Segment Open

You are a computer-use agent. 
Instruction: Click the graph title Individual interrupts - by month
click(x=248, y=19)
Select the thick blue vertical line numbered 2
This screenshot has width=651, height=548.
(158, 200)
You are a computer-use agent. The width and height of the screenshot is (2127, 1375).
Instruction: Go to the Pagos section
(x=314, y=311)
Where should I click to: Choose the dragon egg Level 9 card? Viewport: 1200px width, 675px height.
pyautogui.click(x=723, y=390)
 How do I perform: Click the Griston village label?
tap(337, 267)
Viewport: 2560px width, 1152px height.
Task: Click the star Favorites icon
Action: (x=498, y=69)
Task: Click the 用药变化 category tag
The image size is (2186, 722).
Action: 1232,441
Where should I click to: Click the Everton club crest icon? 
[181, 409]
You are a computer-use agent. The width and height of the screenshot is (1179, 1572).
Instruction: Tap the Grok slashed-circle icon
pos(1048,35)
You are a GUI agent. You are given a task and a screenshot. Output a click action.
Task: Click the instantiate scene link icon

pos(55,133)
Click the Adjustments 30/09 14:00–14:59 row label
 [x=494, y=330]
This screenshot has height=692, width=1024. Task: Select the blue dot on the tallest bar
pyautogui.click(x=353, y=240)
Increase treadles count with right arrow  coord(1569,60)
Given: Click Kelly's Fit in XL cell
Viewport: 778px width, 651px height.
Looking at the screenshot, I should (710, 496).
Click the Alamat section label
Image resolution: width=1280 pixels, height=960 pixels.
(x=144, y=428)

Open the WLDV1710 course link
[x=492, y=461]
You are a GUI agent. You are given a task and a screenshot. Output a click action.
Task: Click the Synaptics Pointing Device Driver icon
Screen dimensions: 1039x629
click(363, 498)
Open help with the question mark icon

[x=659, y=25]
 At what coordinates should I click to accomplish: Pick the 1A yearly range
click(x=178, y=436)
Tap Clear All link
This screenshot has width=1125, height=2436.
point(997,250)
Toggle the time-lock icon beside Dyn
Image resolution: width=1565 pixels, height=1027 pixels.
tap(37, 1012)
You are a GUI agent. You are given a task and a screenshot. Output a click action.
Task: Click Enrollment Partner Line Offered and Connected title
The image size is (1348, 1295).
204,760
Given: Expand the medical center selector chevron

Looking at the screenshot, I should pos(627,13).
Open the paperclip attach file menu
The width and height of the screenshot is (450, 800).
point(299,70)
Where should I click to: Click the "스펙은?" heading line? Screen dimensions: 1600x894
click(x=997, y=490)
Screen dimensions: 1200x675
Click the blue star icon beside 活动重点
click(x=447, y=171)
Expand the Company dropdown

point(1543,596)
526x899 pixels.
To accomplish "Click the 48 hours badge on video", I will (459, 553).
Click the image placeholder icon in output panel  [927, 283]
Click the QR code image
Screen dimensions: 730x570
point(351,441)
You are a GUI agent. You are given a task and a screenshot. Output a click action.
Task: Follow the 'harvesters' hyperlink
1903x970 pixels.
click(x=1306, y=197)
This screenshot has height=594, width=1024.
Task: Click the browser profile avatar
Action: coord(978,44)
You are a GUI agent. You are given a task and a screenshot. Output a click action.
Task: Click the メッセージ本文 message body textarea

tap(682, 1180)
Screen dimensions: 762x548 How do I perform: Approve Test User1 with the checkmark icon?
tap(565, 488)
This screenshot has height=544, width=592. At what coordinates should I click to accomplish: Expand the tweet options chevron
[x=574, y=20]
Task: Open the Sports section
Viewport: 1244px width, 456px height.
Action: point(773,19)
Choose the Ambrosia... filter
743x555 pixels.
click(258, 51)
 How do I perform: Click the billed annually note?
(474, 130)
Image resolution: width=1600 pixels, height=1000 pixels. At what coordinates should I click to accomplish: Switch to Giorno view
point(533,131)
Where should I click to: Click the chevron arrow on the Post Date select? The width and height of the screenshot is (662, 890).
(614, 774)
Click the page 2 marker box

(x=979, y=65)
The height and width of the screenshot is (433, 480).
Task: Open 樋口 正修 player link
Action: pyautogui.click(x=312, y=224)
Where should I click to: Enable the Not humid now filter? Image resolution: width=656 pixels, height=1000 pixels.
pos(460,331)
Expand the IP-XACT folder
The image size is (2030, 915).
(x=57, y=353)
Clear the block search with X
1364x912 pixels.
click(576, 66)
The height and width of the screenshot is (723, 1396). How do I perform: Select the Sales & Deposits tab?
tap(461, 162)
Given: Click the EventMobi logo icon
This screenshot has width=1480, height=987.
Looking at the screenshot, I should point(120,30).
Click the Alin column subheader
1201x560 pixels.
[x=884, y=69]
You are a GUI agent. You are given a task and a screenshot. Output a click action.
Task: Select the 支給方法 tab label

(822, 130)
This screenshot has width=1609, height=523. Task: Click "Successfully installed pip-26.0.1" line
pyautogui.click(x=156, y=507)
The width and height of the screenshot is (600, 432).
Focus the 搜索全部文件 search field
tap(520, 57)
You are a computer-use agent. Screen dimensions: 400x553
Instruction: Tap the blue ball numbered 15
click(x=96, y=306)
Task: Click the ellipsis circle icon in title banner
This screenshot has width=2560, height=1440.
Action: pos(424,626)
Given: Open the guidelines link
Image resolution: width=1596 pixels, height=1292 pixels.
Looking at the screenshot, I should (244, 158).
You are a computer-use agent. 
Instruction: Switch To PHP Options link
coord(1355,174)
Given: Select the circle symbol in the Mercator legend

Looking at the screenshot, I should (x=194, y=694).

Segment Closed

**WORK INSTRUCTIONS**
Among the lines of the data, find every one that holds "computer" and copy it.

**RESPONSE**
You are a computer-use agent. 
You are a computer-use agent. The width and height of the screenshot is (2127, 1375).
You are a computer-use agent. The width and height of the screenshot is (1179, 1572).
You are a computer-use agent. Screen dimensions: 400x553
You are a computer-use agent. 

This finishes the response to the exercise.